A human laboratory pilot study with baclofen in alcoholic individuals

Lorenzo Leggio, William H Zywiak, John E McGeary, Steven Edwards, Samuel R Fricchione, Jessica R Shoaff, Giovanni Addolorato, Robert M Swift, George A Kenna, Lorenzo Leggio, William H Zywiak, John E McGeary, Steven Edwards, Samuel R Fricchione, Jessica R Shoaff, Giovanni Addolorato, Robert M Swift, George A Kenna

Abstract

Preclinical and clinical studies show that the GABA(B) receptor agonist baclofen may represent a pharmacotherapy for alcohol dependence (AD).

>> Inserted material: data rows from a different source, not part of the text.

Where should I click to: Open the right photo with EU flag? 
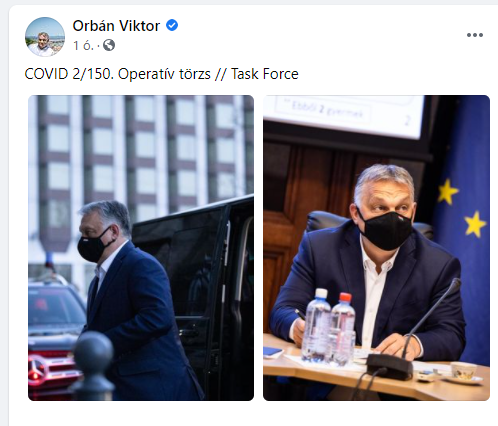[x=376, y=248]
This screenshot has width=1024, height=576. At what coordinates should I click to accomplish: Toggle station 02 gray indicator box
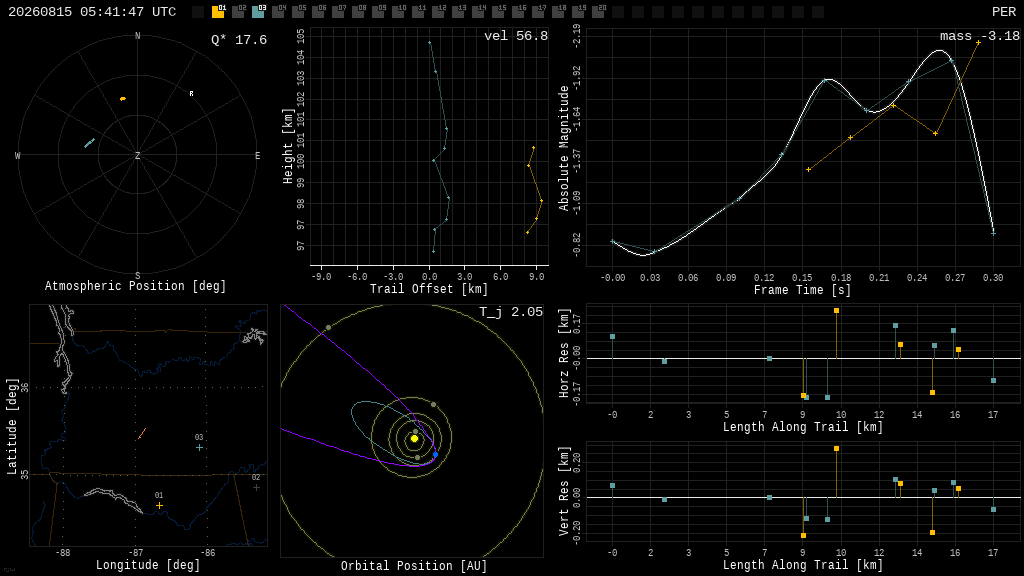tap(238, 12)
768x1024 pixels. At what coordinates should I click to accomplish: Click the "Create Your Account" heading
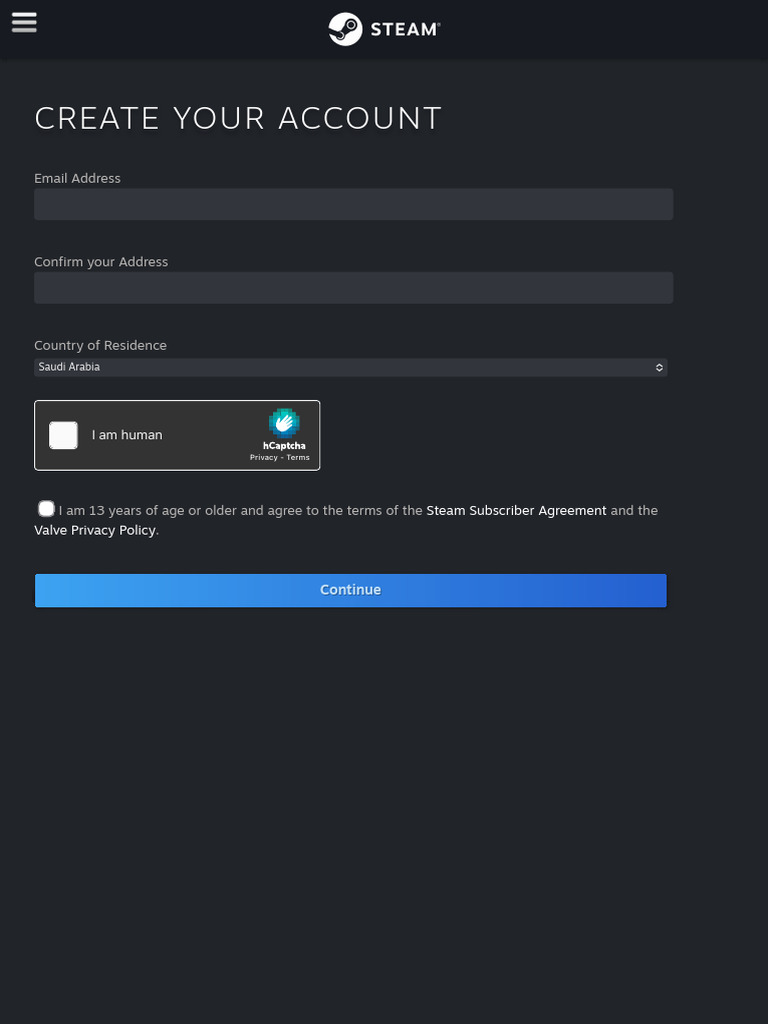click(238, 118)
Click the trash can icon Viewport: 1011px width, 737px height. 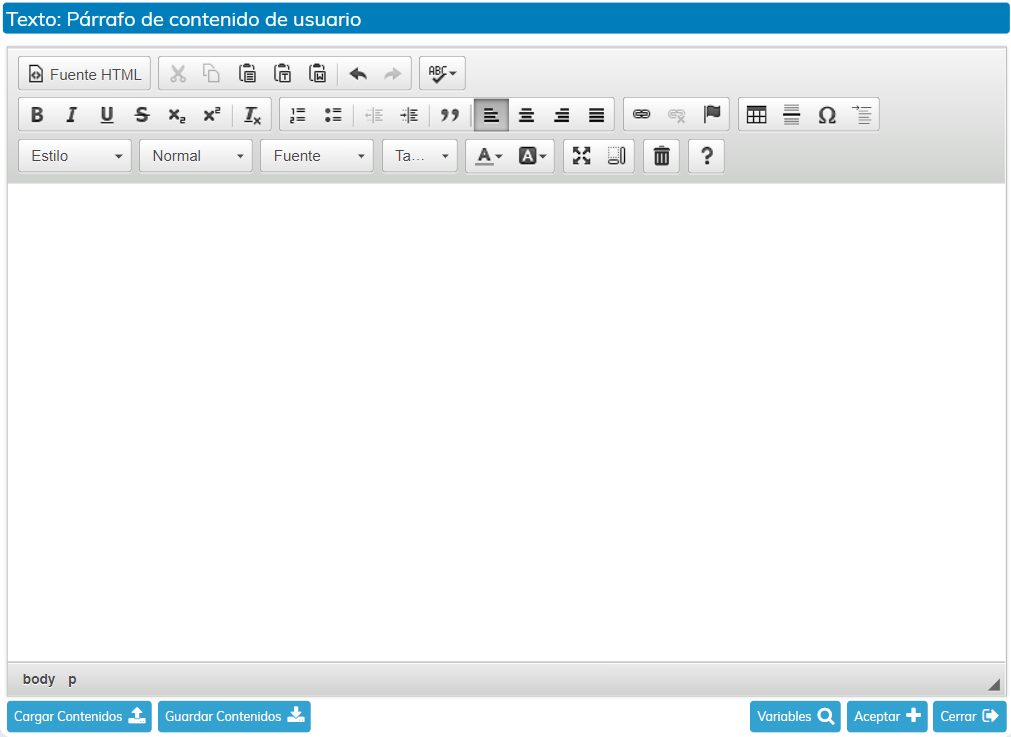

However, the mechanisms by which baclofen affects drinking are not well characterized; thus this pilot study investigated possible baclofen's biobehavioral mechanisms. The design was a double-blind controlled randomized human laboratory pilot study. Fourteen non-treatment seeking alcohol-dependent heavy drinking subjects received either baclofen 10mg t.i.d. or an active placebo (cyproheptadine 2mg t.i.d., to control for sedation) for a 7-day period. At day 8, participants performed an alcohol cue-reactivity (CR) followed by an alcohol self-administration (ASA). Additionally, we explored possible moderators that might guide future larger studies, i.e. anxiety, family history and onset of alcoholism, and D4 dopamine receptor (DRD4) and 5-HTTLPR polymorphisms. The main results were a significant effect of baclofen for increasing stimulation (p=.001) and sedation (p<.01). Furthermore, when drinking during the ASA and the 2 days before was analyzed as a composite variable, there was a significant effect of baclofen to reduce alcohol consumption (p<.01). As for the exploratory analyses, baclofen's effects to increase alcohol sedation and to reduce alcohol consumption were limited to those individuals with DRD4 ≥7 repeats (DRD4L). Yet, baclofen's effects on alcohol consumption were also moderated by 5-HTTLPR LL genotype. In conclusion, baclofen's ability to reduce alcohol drinking may be related to its effects on the biphasic effects of alcohol, but larger studies are needed to confirm these preliminary findings.

Conflict of interest statement

Disclosure

All authors declare no conflict of interest.

Published by Elsevier Inc.

Figures

Fig. 1
Fig. 1
Stimulation and sedation subscales of the Biphasic Alcohol Effects Scale (BAES) between the baclofen and active placebo groups during the alcohol “priming” (a) and the alcohol self-administration (ASA) experiment (b). After consuming the priming drink, there was a significant effect of baclofen, compared to active placebo, in the biphasic effects of alcohol, i.e. significant increased stimulation and sedation. Fig. 1a shows the biphasic effects of alcohol after the alcohol priming, but before the ad-libitum session; Fig. 1b shows the biphasic effects of alcohol during the ad-libitum session.
Fig. 2
Fig. 2
Estimated means (and standard error bars) for the Standard Drink Units (SDUs) assessed 2 days prior and during the alcohol self-administration (ASA). In order to post-hoc analyze the data with a repeated measures ANCOVA with all 3 time points (ASA and self-reported alcohol drinking 1 day and 2 days before ASA), on the same metric, drinks during the ASA were “scaled up” to the standard drinking units (SDUs) for the 2 days before, by multiplying by eight (the sample mean for the 2 days before was 7.0, and the sample mean for the day before was 5.7; the average of these two values is 6.4; the sample mean for ASA drinks consumed was 0.8. 6.4/0.8=8.) These three dependent measures were entered into repeated measures ANCOVA with ADS as a covariate.
Fig. 3
Fig. 3
Moderating effects for Standard drinking units (SDUs) consumed during 2 days prior and during the during the Alcohol Self-Administration (ASA). Moderation effects (Fig. a — DRD4 Status, Fig. b — 5-HTTLPR status) for Standard Drink Units (SDUs) consumed during the 2 days prior and during the laboratory session.